❀ dördüncü bölüm

651 108 29
                                    

❀ sasha alex, too sad to cry

Oops! Bu görüntü içerik kurallarımıza uymuyor. Yayımlamaya devam etmek için görüntüyü kaldırmayı ya da başka bir görüntü yüklemeyi deneyin.

sasha alex, too sad to cry



Kitaplarım ve diğer eşyalarımı almak için eve gitmem gerekiyordu. Bir kaç güne başlayacak olan sınavlara çalışmalıydım ve tüm çalışma kağıtlarım evimdeydi. Minho henüz uyuyordu. Okuldan sonra eşyalarımı almaya gidemezdim çünkü üniformam da evdeydi.

Erken bir saatte uyanmıştım. Gerçi, gece de geç uyumuştum. İki saat uyku ile günüme başlamıştım. Hemen evime gidip eşyalarımı almalıydım. Minho'yu uyandırmayacaktım. Zaten hemen gidip gelebilirdim. Bir sorun çıkmadan gidip gelmek istiyordum.

Minho'ya küçük bir not bırakıp odasından ayrıldım. Ev sabahın erken saatlerinde daha bir sessizdi. Yeonjun hyung odasında olmalıydı, kapısı kapalıydı. Üzerimdeki kıyafetler Minho'nun verdiği kıyafetlerdi. Değiştirememiştim. Kendi kıyafetlerim dün yağan yağmur yüzünden kirliydi ve Minho'nun kıyafetleri bana olmuyordu. Yeonjun hyungdan isteyemezdim, uyuyordu.

Kapıyı açıp evden çıktım. Temiz havayı soludum, gülümsedim. Babamın evde olup olmadığını merak ediyordum. Evde olmamasını diliyordum çünkü kendisi tarafından hoş karşılanmayacağımı biliyordum. Hazırlıklı değildim. Korkuyordum.

Saat sekize geliyordu. Dokuzdan önce eşyalarımı alıp geri dönmeliydim.

Hızlı adımlarımla yürümeye devam ettim. Yaklaşık on beş dakika içerisinde evimin önüne gelmiştim. Dudaklarımı kemirmeyi bırakarak kapının önünde durdum. Anahtarım yoktu. Evin yedek anahtarı bende oluyordu ama dün çıkarken almak aklıma gelmemişti.

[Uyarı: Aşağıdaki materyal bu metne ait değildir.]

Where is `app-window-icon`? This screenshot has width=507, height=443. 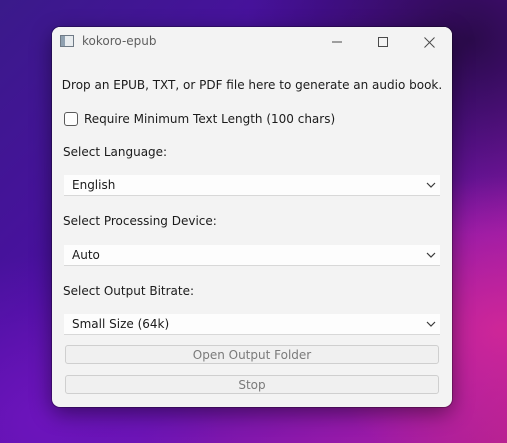 app-window-icon is located at coordinates (67, 41).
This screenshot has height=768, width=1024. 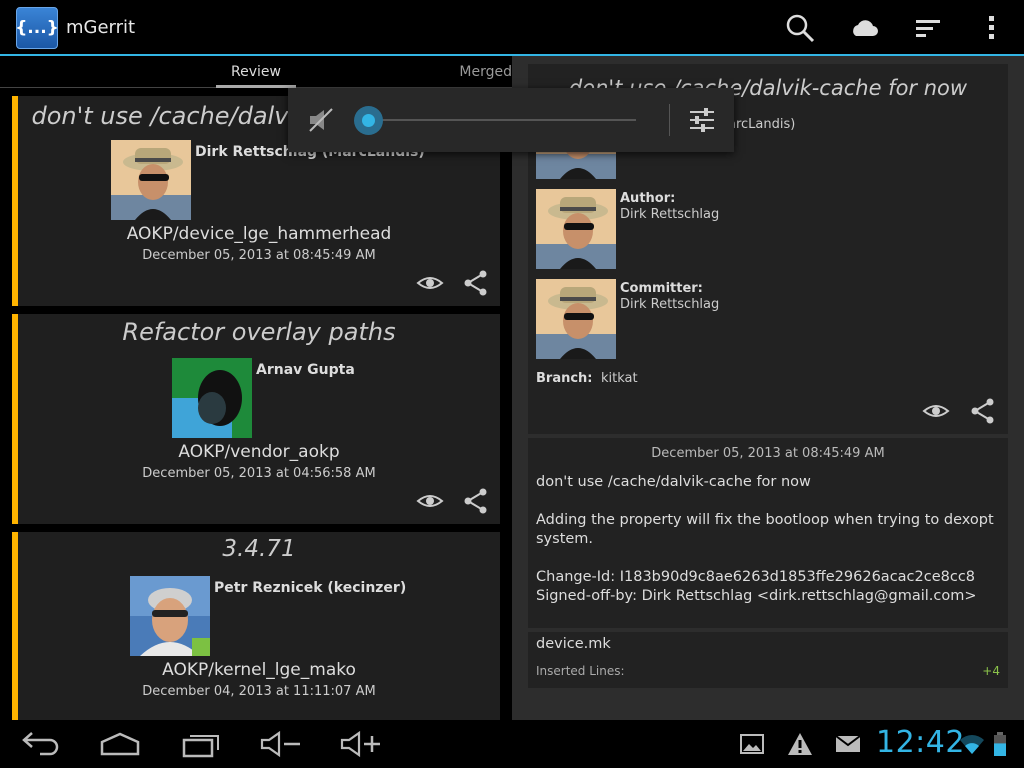 What do you see at coordinates (920, 742) in the screenshot?
I see `status-clock: 12:42` at bounding box center [920, 742].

Tek katlı, bahçeli bir evdi yaşadığım ev. Bahçesi büyüktü, tertemizdi. Benim odamda bahçeye çıkan bir kapı vardı ve o kapının kilitli olup olmadığını bilmiyordum. Odamın olduğu yöne ilerlerken gözlerim sürekli etraftaydı. Babam neredeydi?

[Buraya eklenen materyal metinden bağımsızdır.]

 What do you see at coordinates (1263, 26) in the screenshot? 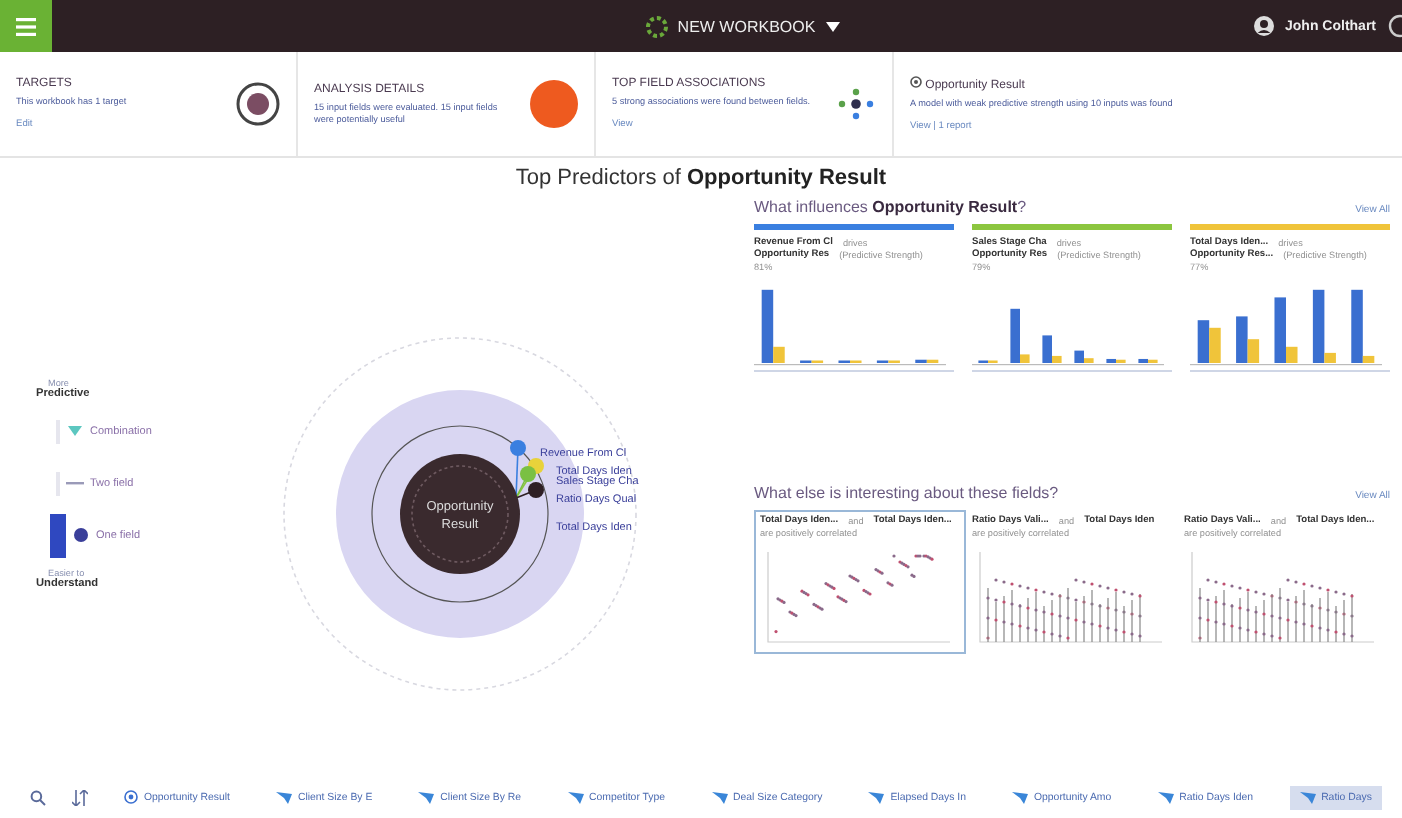
I see `user-icon` at bounding box center [1263, 26].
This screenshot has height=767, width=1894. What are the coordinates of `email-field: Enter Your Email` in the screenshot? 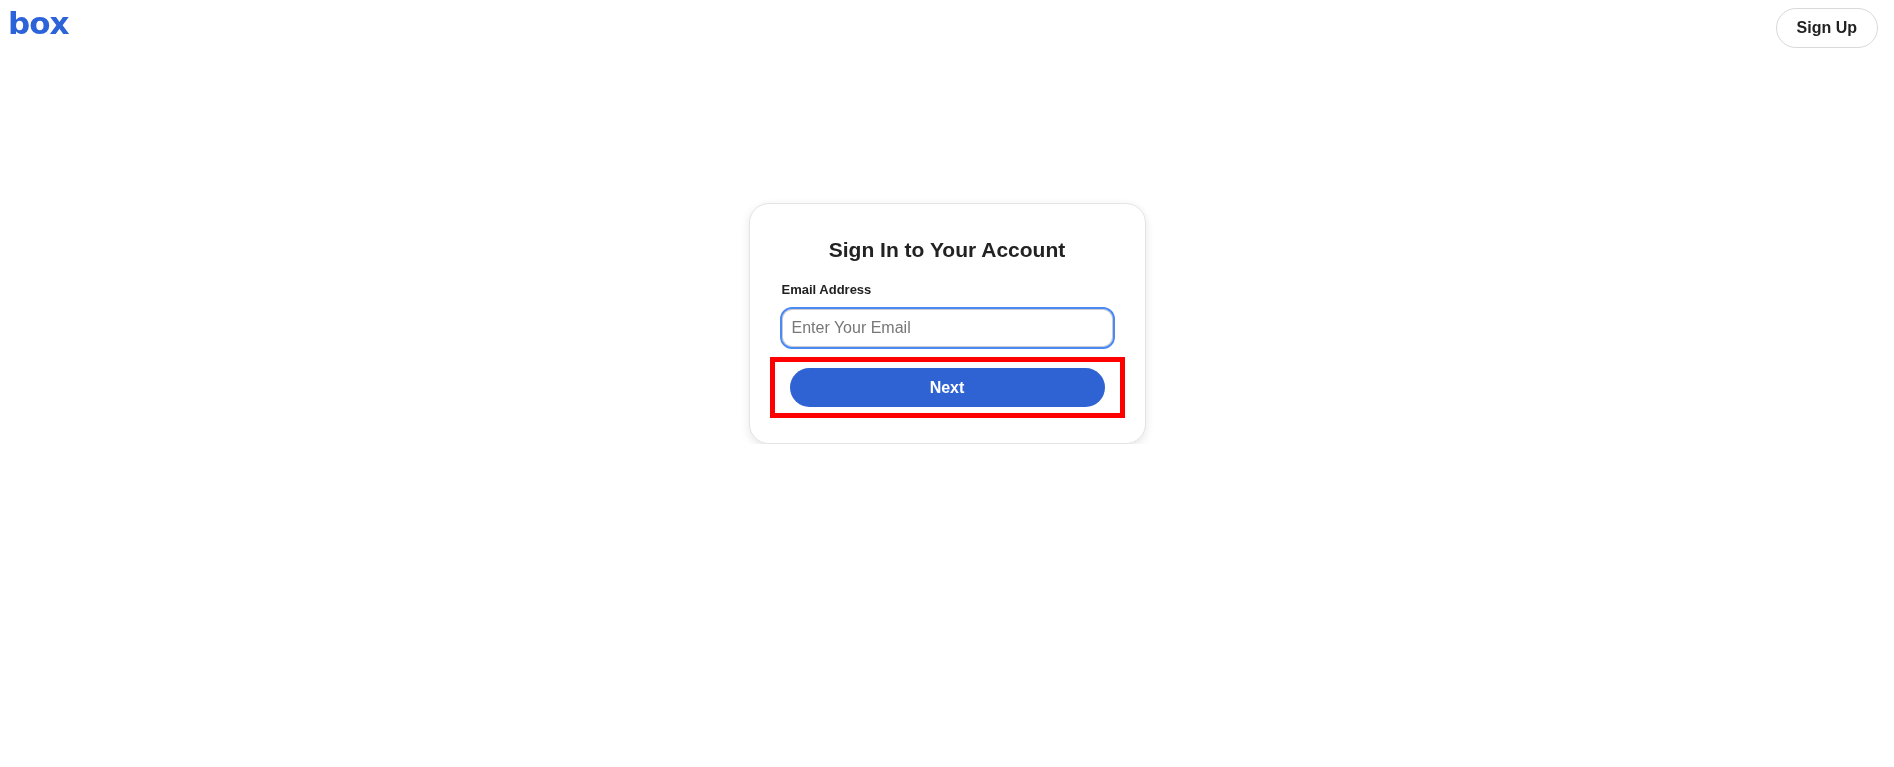 It's located at (947, 328).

Kapının kulpunu sola doğru kaydırdım ve kapı açıldı. Görünüşe göre kilitlememiştim. İçeriye baktım önce. Odam dağınıktı. Kitaplarım yerlerdeydi, yatağım dağınıktı. Odamı en son böyle bırakıp çıkmamıştım. Babam odamı dağıtmış olmalıydı.

Kirpiklerimi defalarca kez kırptım, ağlamamalıydım.

Sırt çantamı aldım içeri girince ilk olarak. Ses çıkarmamaya özen gösteriyordum. Odamın kapısı kapalıydı, sadece bahçe kapısı açıktı. Çantama gereken kitaplarımı koymaya başladım. Notlarımın çoğu sayfası yırtılmıştı. Bu notları çıkarmak için kütüphanede sabahladığımı hatırladım, onların sesleri yüzünden odamda ders çalışamadığım için ve bu gözlerimin tekrar dolmasına sebep oldu.

Yarım saatim kalmıştı. Minho uyanmış olmalıydı. Kulaklığımı masanın üzerinden aldım ve cebime koydum. Kıyafetlerimi almak için dolabımı açtığımda ise odamın kapısı açıldı, ellerim titremeye başladı.